(Extract):
=== Section Start ===

"Studying the Holocaust changed the way I make decisions." - Student

Tuesday, April 27, 2010

April 2010 -- New Resources

Presser, Dr. Jacob. Ashes in the Wind: The Destruction of Dutch Jewry. Trans. Arnold Pomerans. London: Souvenir Press, 2010.

“Beginning in 1940, 110,000 Jews were deported from the Netherlands to concentration camps. Of those, fewer than 6,000 returned. Using 15 years of research, Jacob Presser graphically recounts stories of persecution, life in the transit camps and the process of going into hiding.” –from book cover

Florence, Ronald. Emissary of the Doomed: Bargaining for Lives in the Holocaust. NY: Viking, 2010.

Until March 1944, the Jews of Hungary enjoyed relative physical security, although Hungary was an ally of the Axis powers. In fact, Hungarian Jews managed to save thousands of their brethren from other central and eastern European countries by smuggling them into (and sometimes out of) Hungary. When German troops invaded, they brought intense pressure on the Hungarian government to round up Jews and transport them for“resettlement.” Thus began a valiant if largely futile effort to rescue them. Florence, a historian and novelist, recounts this struggle in a riveting and intense work. At the center of the narrative is an unlikely hero. Joel Brand was a former communist, a committed Zionist, and physically unimpressive. Yet he brought great energy to efforts to bargain with Hungarian and German officials to “ransom” Jews, exchanging their lives for material aid for the Axis cause. He did so despite the opposition of the British and American governments, leaving a legacy of bitterness that still persists. This is a fine examination of one of the saddest episodes of the Holocaust. --Jay Freeman, Booklist.


Kassow, Samuel. Who Will Write Our History?: Rediscovering a Hidden Archive from the Warsaw Ghetto. NY: Vintage Books, 2007.

=== Section End ===

(Work instruction 1):
Duplicate the stretch of the Holocaust resource list from "April 2010 -- New" through "NY: Viking, 2010.".
(Work instruction 2):
According to the Holocaust resource list, why did the relative physical security of Hungary's Jews end in March 1944? Answer in one to three sentences.
(Work instruction 3):
Supply the next part of the Holocaust resource list, continuing from its final line.
The entries that follow are separate material and are not part of the Holocaust resource list.

(Source material):
=== Section Start ===

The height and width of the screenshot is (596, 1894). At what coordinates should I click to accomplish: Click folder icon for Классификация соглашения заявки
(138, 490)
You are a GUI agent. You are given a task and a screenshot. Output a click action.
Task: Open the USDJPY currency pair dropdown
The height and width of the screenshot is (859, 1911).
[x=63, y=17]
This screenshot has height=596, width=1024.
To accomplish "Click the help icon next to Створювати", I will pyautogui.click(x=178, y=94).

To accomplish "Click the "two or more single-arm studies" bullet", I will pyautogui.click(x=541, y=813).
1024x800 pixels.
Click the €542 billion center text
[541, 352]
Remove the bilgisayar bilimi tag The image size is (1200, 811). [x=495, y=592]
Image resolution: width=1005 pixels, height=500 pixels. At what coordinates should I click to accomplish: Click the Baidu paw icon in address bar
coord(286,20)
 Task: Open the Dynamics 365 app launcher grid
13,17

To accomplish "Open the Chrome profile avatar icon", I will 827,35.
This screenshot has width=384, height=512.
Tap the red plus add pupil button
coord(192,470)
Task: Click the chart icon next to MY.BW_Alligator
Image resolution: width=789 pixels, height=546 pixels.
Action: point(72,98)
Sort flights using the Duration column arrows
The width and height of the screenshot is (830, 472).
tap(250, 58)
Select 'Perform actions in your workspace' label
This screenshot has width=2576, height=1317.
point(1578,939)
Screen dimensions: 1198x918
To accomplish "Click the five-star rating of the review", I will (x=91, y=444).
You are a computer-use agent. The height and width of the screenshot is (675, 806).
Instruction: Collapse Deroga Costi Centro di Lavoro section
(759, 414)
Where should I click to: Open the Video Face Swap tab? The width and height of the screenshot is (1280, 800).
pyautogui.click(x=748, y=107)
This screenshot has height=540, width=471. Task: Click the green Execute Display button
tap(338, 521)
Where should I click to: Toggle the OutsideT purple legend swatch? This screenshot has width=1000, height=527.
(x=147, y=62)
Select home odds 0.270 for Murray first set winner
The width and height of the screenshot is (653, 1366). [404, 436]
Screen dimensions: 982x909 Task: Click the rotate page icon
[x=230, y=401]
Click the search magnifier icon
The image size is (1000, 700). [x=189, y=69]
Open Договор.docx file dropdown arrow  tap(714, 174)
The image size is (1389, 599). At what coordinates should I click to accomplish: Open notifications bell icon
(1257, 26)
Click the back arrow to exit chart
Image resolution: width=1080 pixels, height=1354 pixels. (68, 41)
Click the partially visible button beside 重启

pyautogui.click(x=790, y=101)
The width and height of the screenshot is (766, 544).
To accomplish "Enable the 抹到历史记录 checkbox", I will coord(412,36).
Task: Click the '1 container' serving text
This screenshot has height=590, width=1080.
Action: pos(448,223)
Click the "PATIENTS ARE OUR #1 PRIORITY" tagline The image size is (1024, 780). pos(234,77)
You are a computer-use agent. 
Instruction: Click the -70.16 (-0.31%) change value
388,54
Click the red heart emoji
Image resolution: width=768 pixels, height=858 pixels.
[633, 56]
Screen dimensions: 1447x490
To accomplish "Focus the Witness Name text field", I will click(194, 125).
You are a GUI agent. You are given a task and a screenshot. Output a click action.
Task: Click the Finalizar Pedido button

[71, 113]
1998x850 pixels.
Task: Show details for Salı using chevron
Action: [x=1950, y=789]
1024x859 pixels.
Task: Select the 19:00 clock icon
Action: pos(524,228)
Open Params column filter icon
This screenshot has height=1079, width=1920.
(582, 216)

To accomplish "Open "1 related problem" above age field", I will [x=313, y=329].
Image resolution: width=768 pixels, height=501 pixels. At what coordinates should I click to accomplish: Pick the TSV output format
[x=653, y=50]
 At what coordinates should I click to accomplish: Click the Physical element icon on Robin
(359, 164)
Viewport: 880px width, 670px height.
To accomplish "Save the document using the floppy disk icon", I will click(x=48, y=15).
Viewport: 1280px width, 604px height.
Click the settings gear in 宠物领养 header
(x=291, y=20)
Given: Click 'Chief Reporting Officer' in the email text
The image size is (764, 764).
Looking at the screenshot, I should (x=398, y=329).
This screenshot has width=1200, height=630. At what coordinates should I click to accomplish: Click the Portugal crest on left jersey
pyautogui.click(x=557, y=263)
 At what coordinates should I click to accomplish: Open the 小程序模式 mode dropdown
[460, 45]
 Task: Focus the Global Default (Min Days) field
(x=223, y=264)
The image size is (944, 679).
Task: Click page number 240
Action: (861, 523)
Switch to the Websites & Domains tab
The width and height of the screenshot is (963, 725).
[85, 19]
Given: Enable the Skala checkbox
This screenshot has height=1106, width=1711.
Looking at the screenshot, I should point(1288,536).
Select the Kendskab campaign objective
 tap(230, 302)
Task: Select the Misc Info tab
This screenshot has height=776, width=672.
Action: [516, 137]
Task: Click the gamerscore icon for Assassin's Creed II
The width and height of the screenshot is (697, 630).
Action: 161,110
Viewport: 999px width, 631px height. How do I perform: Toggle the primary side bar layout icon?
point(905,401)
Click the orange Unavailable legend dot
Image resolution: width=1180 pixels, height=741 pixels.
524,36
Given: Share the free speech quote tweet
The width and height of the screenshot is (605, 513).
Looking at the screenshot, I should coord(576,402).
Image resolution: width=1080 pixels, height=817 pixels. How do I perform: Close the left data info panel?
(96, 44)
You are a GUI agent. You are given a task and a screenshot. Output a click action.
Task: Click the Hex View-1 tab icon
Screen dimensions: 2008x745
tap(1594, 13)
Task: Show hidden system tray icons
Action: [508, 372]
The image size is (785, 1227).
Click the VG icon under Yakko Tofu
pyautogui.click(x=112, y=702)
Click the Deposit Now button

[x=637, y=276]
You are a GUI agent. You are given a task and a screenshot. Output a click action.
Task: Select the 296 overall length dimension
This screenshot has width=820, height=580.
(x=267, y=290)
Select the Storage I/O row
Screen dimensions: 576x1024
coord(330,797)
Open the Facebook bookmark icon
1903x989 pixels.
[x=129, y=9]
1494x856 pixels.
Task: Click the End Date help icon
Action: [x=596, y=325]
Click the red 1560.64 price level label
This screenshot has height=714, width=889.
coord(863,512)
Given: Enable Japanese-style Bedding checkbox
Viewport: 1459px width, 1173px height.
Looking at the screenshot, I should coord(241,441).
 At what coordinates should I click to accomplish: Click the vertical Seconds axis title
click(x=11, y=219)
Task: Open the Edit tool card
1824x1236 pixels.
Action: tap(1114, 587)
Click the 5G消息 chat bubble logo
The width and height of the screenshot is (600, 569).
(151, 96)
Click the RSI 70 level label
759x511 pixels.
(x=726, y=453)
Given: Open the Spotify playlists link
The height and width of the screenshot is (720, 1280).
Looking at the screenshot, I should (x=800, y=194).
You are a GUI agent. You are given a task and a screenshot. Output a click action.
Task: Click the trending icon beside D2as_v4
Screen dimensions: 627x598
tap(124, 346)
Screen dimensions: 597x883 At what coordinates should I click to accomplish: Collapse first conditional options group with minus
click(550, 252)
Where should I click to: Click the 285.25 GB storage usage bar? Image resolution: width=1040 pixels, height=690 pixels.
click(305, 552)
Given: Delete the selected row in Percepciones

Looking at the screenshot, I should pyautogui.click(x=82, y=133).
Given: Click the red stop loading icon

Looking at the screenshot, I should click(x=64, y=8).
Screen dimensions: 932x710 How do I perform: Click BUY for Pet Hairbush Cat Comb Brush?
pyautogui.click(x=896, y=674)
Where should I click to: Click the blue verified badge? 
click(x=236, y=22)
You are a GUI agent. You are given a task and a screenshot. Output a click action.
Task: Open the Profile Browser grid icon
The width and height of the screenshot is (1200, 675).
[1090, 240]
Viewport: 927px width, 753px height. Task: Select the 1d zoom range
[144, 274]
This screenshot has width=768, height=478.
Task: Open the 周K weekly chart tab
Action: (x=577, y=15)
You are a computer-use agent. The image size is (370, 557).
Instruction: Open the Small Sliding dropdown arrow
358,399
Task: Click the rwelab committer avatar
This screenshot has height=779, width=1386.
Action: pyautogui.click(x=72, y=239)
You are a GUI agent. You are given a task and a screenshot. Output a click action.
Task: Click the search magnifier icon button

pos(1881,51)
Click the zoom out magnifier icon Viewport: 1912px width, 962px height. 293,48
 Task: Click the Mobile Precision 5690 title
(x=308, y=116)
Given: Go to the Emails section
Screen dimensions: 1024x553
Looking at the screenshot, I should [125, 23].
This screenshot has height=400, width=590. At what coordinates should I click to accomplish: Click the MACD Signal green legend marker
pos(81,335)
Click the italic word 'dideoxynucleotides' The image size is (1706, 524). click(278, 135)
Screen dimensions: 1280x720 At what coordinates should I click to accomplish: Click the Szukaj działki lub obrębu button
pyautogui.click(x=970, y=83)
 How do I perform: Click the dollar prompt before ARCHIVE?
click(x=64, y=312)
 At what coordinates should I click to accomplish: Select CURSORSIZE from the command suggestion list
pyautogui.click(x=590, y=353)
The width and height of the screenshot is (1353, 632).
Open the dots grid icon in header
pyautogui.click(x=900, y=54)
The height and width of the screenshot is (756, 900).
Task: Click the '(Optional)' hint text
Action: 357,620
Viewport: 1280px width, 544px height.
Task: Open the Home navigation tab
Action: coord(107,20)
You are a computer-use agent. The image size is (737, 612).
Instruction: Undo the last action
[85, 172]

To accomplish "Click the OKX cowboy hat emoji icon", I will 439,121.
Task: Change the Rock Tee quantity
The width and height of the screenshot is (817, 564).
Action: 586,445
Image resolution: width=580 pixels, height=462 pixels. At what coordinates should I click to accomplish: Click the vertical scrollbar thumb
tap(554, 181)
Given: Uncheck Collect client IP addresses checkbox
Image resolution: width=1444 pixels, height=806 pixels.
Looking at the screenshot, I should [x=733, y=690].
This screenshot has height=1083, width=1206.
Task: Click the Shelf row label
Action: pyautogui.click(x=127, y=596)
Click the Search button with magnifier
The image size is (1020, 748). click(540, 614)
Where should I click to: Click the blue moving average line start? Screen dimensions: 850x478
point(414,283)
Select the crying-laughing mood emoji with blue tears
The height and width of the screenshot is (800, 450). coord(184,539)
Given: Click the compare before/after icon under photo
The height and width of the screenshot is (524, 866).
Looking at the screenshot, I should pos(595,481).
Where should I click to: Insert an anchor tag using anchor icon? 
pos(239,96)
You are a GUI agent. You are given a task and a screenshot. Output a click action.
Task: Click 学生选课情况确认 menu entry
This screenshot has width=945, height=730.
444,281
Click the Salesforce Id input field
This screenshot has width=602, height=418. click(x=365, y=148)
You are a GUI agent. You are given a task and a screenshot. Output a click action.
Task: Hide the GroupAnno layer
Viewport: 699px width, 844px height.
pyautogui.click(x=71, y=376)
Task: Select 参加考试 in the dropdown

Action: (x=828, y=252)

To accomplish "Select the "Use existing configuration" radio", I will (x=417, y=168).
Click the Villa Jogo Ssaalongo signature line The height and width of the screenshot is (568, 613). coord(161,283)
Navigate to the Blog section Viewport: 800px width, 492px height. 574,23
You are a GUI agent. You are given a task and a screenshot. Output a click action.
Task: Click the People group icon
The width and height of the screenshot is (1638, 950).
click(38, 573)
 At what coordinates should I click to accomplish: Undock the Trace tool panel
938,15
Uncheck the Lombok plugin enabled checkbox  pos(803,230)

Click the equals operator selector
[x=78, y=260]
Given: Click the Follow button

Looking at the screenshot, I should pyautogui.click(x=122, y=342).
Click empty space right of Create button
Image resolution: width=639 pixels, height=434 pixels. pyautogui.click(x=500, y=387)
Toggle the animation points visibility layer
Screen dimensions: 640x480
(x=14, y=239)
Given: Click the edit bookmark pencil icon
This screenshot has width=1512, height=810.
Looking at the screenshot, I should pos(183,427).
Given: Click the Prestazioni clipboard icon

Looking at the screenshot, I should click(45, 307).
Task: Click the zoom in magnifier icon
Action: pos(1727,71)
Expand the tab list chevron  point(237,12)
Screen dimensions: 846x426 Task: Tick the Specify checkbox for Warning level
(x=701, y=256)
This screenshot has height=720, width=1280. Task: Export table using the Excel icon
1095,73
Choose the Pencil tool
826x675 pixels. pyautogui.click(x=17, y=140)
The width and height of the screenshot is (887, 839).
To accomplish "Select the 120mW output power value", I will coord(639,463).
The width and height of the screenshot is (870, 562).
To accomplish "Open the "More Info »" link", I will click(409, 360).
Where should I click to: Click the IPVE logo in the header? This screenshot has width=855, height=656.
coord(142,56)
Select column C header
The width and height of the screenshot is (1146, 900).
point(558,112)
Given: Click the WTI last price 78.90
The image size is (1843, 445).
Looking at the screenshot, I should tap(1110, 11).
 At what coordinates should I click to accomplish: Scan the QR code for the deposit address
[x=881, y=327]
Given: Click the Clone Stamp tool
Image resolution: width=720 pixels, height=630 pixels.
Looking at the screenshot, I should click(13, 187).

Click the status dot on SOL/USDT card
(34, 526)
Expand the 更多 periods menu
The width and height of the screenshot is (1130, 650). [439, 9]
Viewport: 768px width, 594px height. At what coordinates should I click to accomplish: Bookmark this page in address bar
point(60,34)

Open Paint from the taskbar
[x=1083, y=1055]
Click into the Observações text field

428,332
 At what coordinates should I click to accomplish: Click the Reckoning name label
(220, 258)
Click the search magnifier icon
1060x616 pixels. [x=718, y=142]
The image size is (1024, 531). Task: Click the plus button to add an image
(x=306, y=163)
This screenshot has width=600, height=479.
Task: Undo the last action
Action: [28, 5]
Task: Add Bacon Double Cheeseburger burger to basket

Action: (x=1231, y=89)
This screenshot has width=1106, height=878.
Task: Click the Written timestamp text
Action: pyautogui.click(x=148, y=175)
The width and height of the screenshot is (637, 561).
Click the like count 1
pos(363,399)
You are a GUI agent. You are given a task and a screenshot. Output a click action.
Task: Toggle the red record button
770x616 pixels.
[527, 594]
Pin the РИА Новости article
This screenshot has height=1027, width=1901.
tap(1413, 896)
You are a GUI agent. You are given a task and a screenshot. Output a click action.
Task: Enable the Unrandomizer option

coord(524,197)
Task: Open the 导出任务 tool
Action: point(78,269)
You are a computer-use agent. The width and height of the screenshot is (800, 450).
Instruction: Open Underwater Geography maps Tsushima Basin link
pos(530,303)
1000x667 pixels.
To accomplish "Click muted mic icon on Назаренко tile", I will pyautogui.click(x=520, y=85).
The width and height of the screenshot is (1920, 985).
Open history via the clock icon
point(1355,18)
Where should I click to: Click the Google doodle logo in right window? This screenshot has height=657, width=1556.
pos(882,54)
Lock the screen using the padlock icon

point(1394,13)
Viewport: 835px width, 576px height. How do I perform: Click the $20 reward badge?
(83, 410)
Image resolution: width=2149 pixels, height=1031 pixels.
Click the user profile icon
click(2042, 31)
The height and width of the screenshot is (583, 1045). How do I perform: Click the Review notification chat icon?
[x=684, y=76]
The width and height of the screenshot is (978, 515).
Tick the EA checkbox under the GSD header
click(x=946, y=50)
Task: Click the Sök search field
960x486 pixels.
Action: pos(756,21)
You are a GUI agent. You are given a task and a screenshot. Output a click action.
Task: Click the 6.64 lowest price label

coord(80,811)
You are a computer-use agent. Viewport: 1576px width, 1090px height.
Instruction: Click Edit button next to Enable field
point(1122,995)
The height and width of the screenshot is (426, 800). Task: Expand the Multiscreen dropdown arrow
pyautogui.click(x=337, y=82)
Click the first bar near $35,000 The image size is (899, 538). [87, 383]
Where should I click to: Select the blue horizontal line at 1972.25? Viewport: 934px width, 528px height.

=== Section End ===

(Task output 1):
April 2010 -- New Resources

Presser, Dr. Jacob. Ashes in the Wind: The Destruction of Dutch Jewry. Trans. Arnold Pomerans. London: Souvenir Press, 2010.

“Beginning in 1940, 110,000 Jews were deported from the Netherlands to concentration camps. Of those, fewer than 6,000 returned. Using 15 years of research, Jacob Presser graphically recounts stories of persecution, life in the transit camps and the process of going into hiding.” –from book cover

Florence, Ronald. Emissary of the Doomed: Bargaining for Lives in the Holocaust. NY: Viking, 2010.

(Task output 2):
German troops invaded Hungary that month. They put intense pressure on the Hungarian government to round up Jews and transport them for "resettlement."

(Task output 3):
In 1940, in the Jewish ghetto of Nazi-occupied Warsaw, a clandestine and scholarly organization called the Oyneg Shabes was established by the Polish historian Emanuel Ringelblum to record the experiences of the ghetto’s inhabitants. For three years, members of the Oyneg Shabes worked in secret to chronicle the lives of hundres of thousands as they suffered starvation, disease, and the deportation by the Nazis. Shortly before the Warsaw ghetto was emptied and razed in 1943, the Oyneg Shabes buried thousands of documents from this massive archive in milk cans and tin boxes, ensuring that the voice and culture of a doomed people would outlast the efforts of their enemies to silence them. – From book cover.


Webber, Jonathan. Rediscovering Traces of Memory: The Jewish Heritage of Polish Galicia. Photographs by Chris Schwarz. Indianapolis: Oxford Indiana Univ. Press, 2009.

This beautiful book features photographs by Chris Schwarz, an acclaimed British photojournalist. His father’s origins in Lvov and his own interest in the Solidarity movement led him to Poland, where he teamed up with Joanthan Webber to work on the Traces of Memory Project. In 2004 he opened the Galicia Jewish Museum in Krakow to showcase his photographs as a way of bringing the story of the Jewish heritage in Polish Galicia to Poland and to the world. Schwarz died in 2007. – From book cover.